**LISTED RECORDS:**

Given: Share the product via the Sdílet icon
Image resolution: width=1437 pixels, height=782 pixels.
* * *
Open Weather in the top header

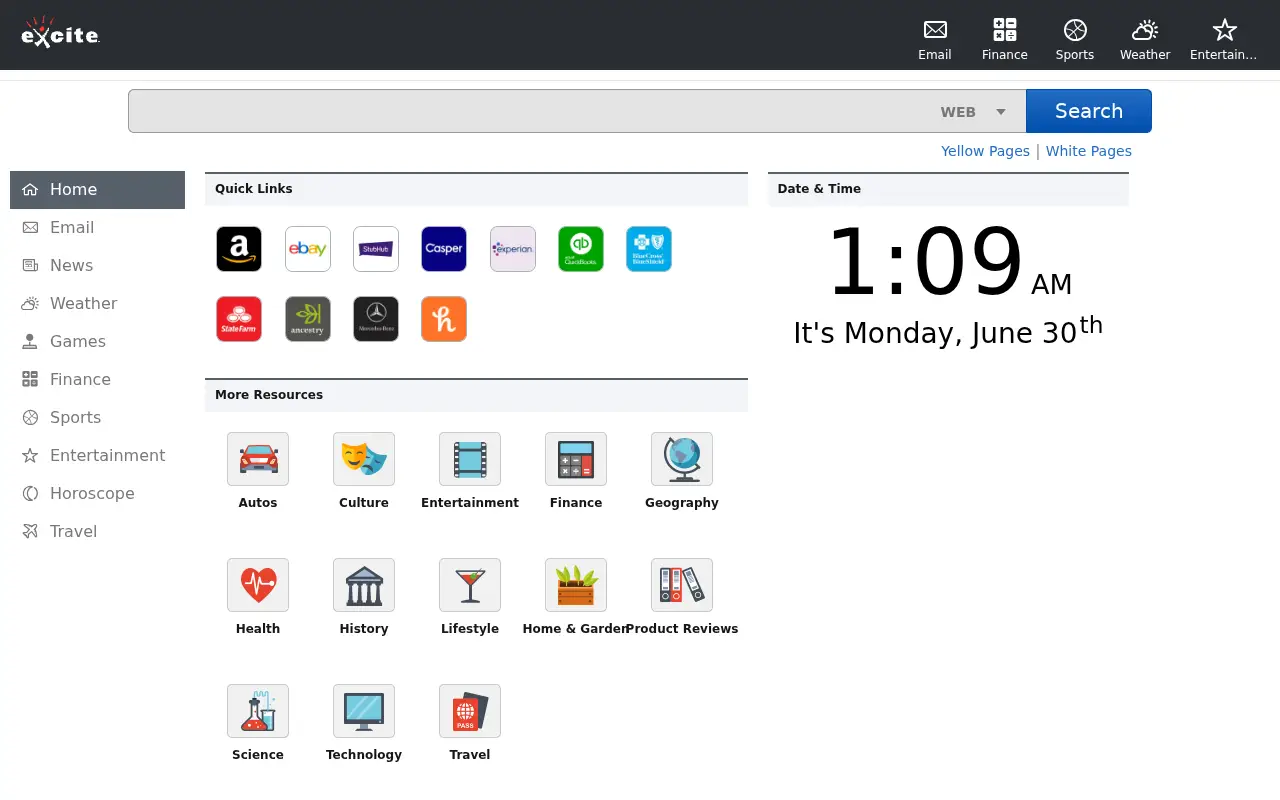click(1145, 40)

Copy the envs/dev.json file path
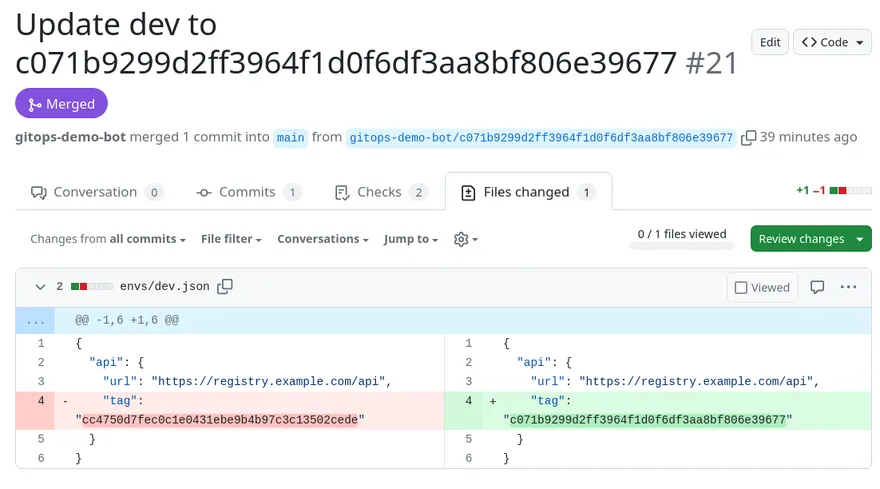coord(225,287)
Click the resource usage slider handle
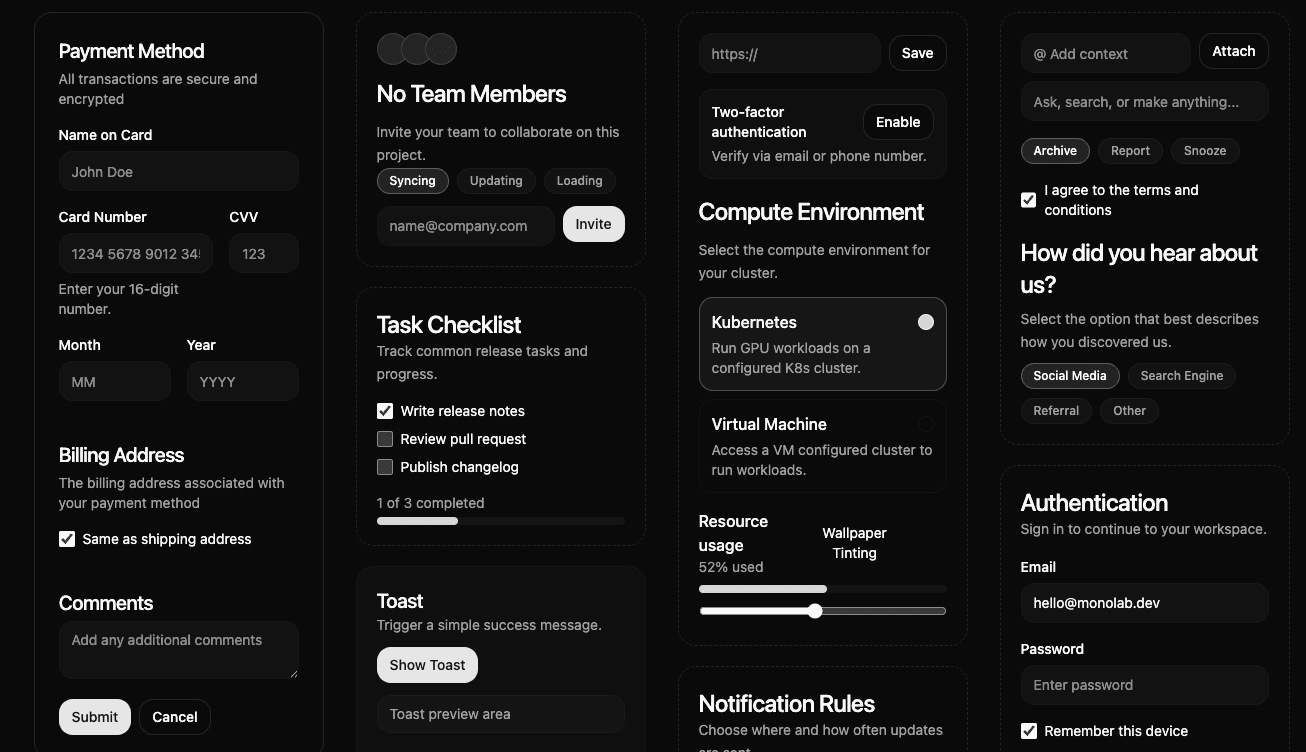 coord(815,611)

**INSTRUCTIONS TO FOLLOW:** Reproduce exactly, and only, the part of the listing above that begins at the line with "Given: Share the product via the Sdílet icon" and goes on through the line with "Image resolution: width=1437".

**OUTPUT BELOW:**
Given: Share the product via the Sdílet icon
Image resolution: width=1437 pixels, height=782 pixels.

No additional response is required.